How to Repair a Knit Hole
There are many ways to repair a hole in your knitted garment. Some are more obvious than others, depending on the size and location of the hole.
Fortunately, there are techniques that allow you to mend a hole without unravelling the entire sweater. Here are a few of them: 1. Darning.
1. Duplicate Stitches
If you spot the hole quickly enough it is possible to knit a small patch of new yarn onto the existing fabric and then stitch it in place with sewing thread. This is not ideal, as the new stitches won’t be anchored into the old fabric and they are likely to fall off again.
A better option is to work in duplicate stitch, which will blend in with the existing fabric. This is a form of embroidery that gets its name because it exactly follows–duplicates–the path of the underlying knitting.
For this method, you will need a piece of yarn that matches the color of the existing fabric and sewing thread or embroidery floss. Work this piece of yarn into the surrounding stitches around the hole, taking care not to twist or knot the thread. Now, slip the stitch that you want to repair from the right side of your work to the left. Using the tip of your needle, go through both arms of the stitch to anchor it in place.
2. Duplicate Stitches Across
To keep the mending stitches from being too bulky or catching on to other stitch edges, work the duplicate stitches as if you are tracing the knit pattern.
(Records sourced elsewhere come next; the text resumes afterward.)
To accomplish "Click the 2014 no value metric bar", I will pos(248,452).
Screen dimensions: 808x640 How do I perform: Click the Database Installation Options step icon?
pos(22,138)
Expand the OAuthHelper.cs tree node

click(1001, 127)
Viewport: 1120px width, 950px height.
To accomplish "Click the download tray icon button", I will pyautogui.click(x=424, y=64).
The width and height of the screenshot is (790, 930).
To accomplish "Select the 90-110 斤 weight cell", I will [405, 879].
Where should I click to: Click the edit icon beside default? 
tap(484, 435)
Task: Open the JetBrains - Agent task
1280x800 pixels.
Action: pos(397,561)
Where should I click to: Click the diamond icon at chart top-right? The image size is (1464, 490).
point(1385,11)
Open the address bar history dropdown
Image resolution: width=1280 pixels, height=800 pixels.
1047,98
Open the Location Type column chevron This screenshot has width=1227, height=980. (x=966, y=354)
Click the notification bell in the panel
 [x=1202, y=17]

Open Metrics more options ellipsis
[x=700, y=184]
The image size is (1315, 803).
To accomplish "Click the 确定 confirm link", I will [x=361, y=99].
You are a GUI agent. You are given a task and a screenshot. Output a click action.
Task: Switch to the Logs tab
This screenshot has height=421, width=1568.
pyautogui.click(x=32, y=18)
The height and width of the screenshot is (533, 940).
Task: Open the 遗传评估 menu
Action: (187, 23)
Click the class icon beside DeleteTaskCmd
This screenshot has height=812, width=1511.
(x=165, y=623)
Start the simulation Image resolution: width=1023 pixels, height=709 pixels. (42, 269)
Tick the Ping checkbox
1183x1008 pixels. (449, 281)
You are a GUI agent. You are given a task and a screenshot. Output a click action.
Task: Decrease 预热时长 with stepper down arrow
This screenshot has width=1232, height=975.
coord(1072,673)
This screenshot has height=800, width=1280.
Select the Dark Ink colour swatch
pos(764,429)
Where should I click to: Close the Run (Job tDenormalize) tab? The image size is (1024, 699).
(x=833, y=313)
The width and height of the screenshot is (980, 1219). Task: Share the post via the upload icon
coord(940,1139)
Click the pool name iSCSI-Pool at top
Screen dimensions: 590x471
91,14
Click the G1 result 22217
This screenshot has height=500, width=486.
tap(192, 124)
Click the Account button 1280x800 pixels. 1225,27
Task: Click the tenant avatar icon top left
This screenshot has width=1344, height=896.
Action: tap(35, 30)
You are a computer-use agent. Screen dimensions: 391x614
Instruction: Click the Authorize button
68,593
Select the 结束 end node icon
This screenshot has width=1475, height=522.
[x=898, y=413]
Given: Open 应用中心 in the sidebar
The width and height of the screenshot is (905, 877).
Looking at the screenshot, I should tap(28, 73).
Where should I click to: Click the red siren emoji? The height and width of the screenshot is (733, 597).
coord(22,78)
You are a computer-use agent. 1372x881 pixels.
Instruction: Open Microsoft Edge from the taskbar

Right handed people will find it easiest to do this from right to left.
Take a straight stitch going into the single layer of yarn and out again under one row of knitting closer to the hole. Then pass the needle over the next row of knitting and pull it taut but not too tight.
Continue creating vertical rows of stitches like this all the way around the hole, anchoring them into the surrounding sweater stitches. You can use yarn or embroidery thread, but something thicker than sewing thread will give you a more robust woven patch of stitches. Remember to leave a tail of mending thread when you start and end each row. You will bury these tails when you finish the patch. This will prevent the tails from pulling out later on.
3. Duplicate Stitches Over
If your hole is less than a few rows deep, you may not need to do much besides a little patchwork. Just loosely graft the stitches with a contrasting color sewing thread. You’ll have some extra ends to bury, but it should look pretty invisible!
If you have a bigger hole, you’ll want to duplicate stitch generously over the thinned fabric. Start by threading your needle through the space at the bottom of the “v” stitch you want to stitch over. Then, insert your needle under both legs of the stitch above it.
Repeat this step for each stitch above it, alternating under and over each one, to create a line of stitching at about a forty-five degree angle to your row of knit stitches. Be sure to gently snug each duplicate stitch so that it covers the underlying yarn without putting any pressure on the fabric or pulling out too tightly. This will help reduce peep-through and keep the stitches from collapsing.
4. Duplicate Stitches Around
If you catch a hole quickly, it’s easy to repair by simply stitching around the area. This can be a bit messy though, especially if the fabric is stretched out or pulled. Tug gently at the stitches to check that they are even.
To start, take a stitch in the fabric that is nearest to the hole. Then, on the opposite side of your work, take a stitch to the left of this stitch and then stitch under it. Repeat this process until you cover the entire area that has been damaged.
Once you’ve done this, it’s time to sew the yarn in place. You can use a yarn that’s a perfect match or you can go for a more patchwork style with contrasting colors. Just make sure that you anchor the mending thread so it doesn’t pull and cause your knit to unravel again! You can also block the pieces before and after this to help ensure tidy stitches.